In this paper, one meteorological case study for two Iranian airports are presented. Attempts have been made to study the predefined threshold amounts of some instability indices such as vertical velocity and relative humidity. Two important output variables from a numerical weather prediction model have been used to survey thunderstorms. The climatological state of thunder days in Iran has been determined to aid in choosing the airports for the case studies. The synoptic pattern, atmospheric thermodynamics and output from a numerical weather prediction model have been studied to evaluate the occurrence of storms and to verify the threshold instability indices that are based on Gordon and Albert (2000) and Miller (1972). Using data from the Statistics and Data Center of the Iran Meteorological Organization, 195 synoptic stations were used to study the climatological pattern of thunderstorm days in Iran during a 15-yr period (1991-2005). Synoptic weather maps and thermodynamic diagrams have been drawn using data from synoptic stations and radiosonde data. A 15-km resolution version of the WRF numerical model has been implemented for the Middle East region with the assistance of global data from University Corporation for Atmospheric Research (UCAR). The Tabriz airport weather station has been selected for further study due to its high frequency of thunderstorms (more than 35 thunderstorm days per year) and the existence of an upper air station.

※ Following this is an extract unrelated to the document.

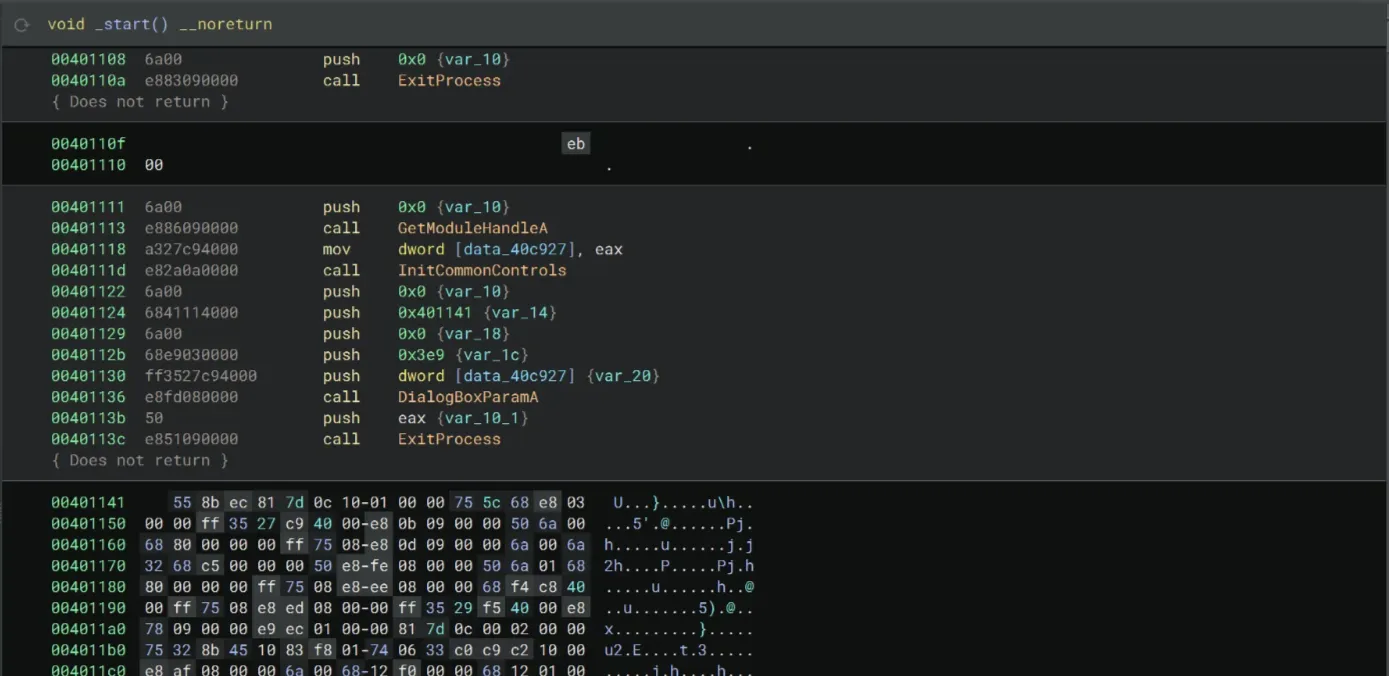Click the circular refresh icon beside function header
Viewport: 1389px width, 676px height.
pyautogui.click(x=22, y=24)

Despite the fact that storms occur less often at the Tehran weather station, the station has been chosen as the second case study site due to its large amount of air traffic. Using these two case studies (Tehran at 00:00 UTC, 31 April 2009 and Tabriz at 12:00 UTC, 31 April 2009), the results of this research show that the threshold amounts of 30 °C for KI, -2 °C for LI and -3 °C for SI suggests the occurrence and non-occurrence of thunderstorms at the Tehran and Tabriz stations, respectively. The WRF model output of vertical velocity and relative humidity are the two most important indices for examining storm occurrence, and they have a numerical threshold of 1 ms -1 and 80%, respectively. These results are comparable to other studies that have examined thunderstorm occurrence. © 2012 Author(s). CC Attribution 3.0 License.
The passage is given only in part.